*** Source passage Section Begins ***

In science, however, “God did it” is not a testable hypothesis. Inquiring minds want to know how God did it and what forces or mechanisms were at work. “God works in mysterious ways” will not pass peer review. Even such explanations as “belief in God” or “religiosity” must be broken down into their component parts to find possible causal mechanisms for the links between belief and behavior that lead to health, well-being, and longevity. This is what McCullough and his University of Miami colleague Brian Willoughby did in a meta-analysis of hundreds of studies. They found that religious people are more likely to engage in healthy behaviors such as exercise, visiting dentists, and wearing seat belts, and they are less likely to smoke, drink, take recreational drugs, and engage in risky sex.48 Why? Religion provides a tight social network that reinforces positive behaviors and discourages negative habits, and it leads to greater self-regulation for goal achievement and self-control over negative temptations—another form of social capital that can be constructive whether it is religious or secular.
Even the term “self-control” needs to be operationally defined and broken down into its component parts to see how it works. This is precisely what the Florida State University psychologist Roy Baumeister did in his 2011 book coauthored with the science writer John Tierney and appropriately titled Willpower.49 Self-control is the employment of one’s power to will a behavioral outcome, and research shows that young children who delay gratification (for example, forgoing one marshmallow now for two later50) score higher on measures of academic achievement and social adjustment later in life. Religions offer the ultimate delay of gratification strategy (eternal life), and Baumeister and Tierney cite research showing that “students who spent more time in Sunday school scored higher on laboratory tests of self-discipline,” and that “religiously devout children were rated relatively low in impulsiveness by both parents and teachers.”51 Of course, many religions require a certain level of self-discipline to even become a member (through required membership rituals, sacraments, tithing, and the like), so when measured later by social scientists they may be a self-selected group who are already high in self-control and willpower.
The underlying mechanisms of setting goals and monitoring one’s progress, however, can be tapped by anyone, religious or not. Meditation, in which you count your breaths up to ten and then do it over and over, Baumeister and Tierney note, “builds mental discipline. So does saying the rosary, chanting Hebrew psalms, repeating Hindu mantras.” Brain scans of people conducting such rituals show strong activity in areas associated with self-regulation and control of attention. McCullough, in fact, describes prayers and meditation rituals as “a kind of anaerobic workout for self-control.”
In his lab, Baumeister has demonstrated that self-control can be increased with the practice of resisting temptation, but you have to pace yourself because, like a muscle, self-control can become depleted after excessive effort, leaving you more likely to succumb to a subsequent temptation. Finally, Baumeister and Tierney add that religion acts as a monitor of behavior, a feedback system, and it gives people a sense that someone is watching over them. For believers, that someone may be God or other members of their religion.52 For nonbelievers, family, friends, and colleagues serve as the watchers—those who will look upon misbehaviors with disapproval.

*** Source passage Section Ends ***
*** Provided material Section Begins ***

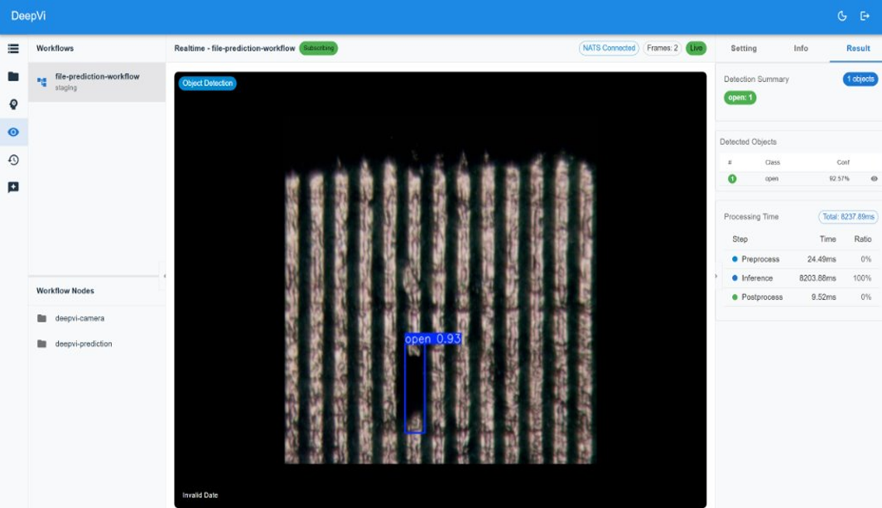
Task: Click the file-prediction-workflow diagram icon
Action: click(x=42, y=82)
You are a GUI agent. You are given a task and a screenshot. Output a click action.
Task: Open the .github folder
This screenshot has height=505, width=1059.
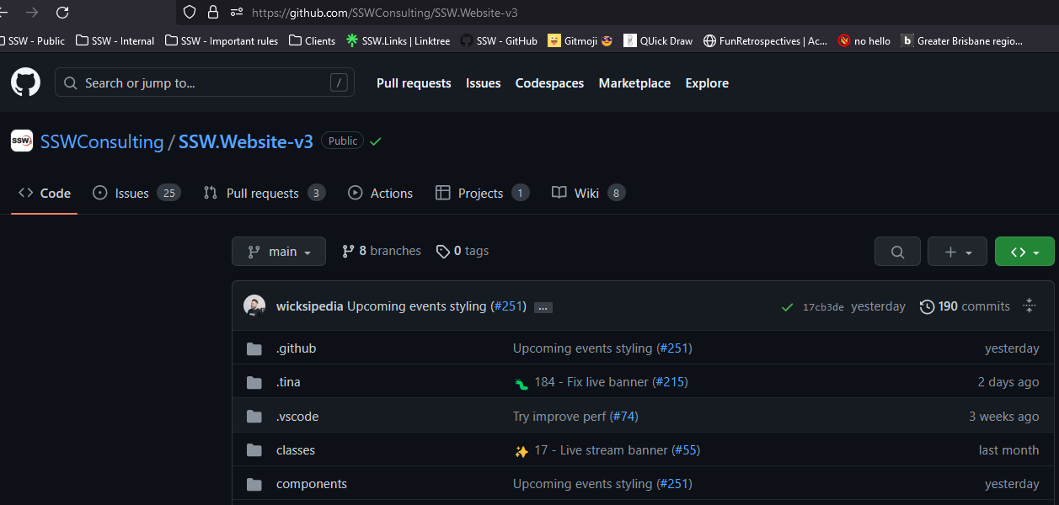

*** Provided material Section Ends ***

#### Exercises to complete:
**A)** Answer these questions about the passage on religion and self-control, each on its own line:
(i) At which university does Roy Baumeister work?
(ii) Who coauthored the book Willpower with Baumeister?
(iii) How does McCullough describe prayers and meditation rituals?
**B)** Copy out the passage on religion and self-control word for word, starting at "In his lab, Baumeister" and ending at "misbehaviors with disapproval.".
**C)** According to the passage on religion and self-control, which behaviors are religious people less likely to engage in? List all of them.
The dataset items have no role in any of this.

#### Task results:
**A)**
(i) Florida State University
(ii) The science writer John Tierney
(iii) As "a kind of anaerobic workout for self-control"

**B)**
In his lab, Baumeister has demonstrated that self-control can be increased with the practice of resisting temptation, but you have to pace yourself because, like a muscle, self-control can become depleted after excessive effort, leaving you more likely to succumb to a subsequent temptation. Finally, Baumeister and Tierney add that religion acts as a monitor of behavior, a feedback system, and it gives people a sense that someone is watching over them. For believers, that someone may be God or other members of their religion.52 For nonbelievers, family, friends, and colleagues serve as the watchers—those who will look upon misbehaviors with disapproval.

**C)**
- Smoking
- Drinking
- Taking recreational drugs
- Engaging in risky sex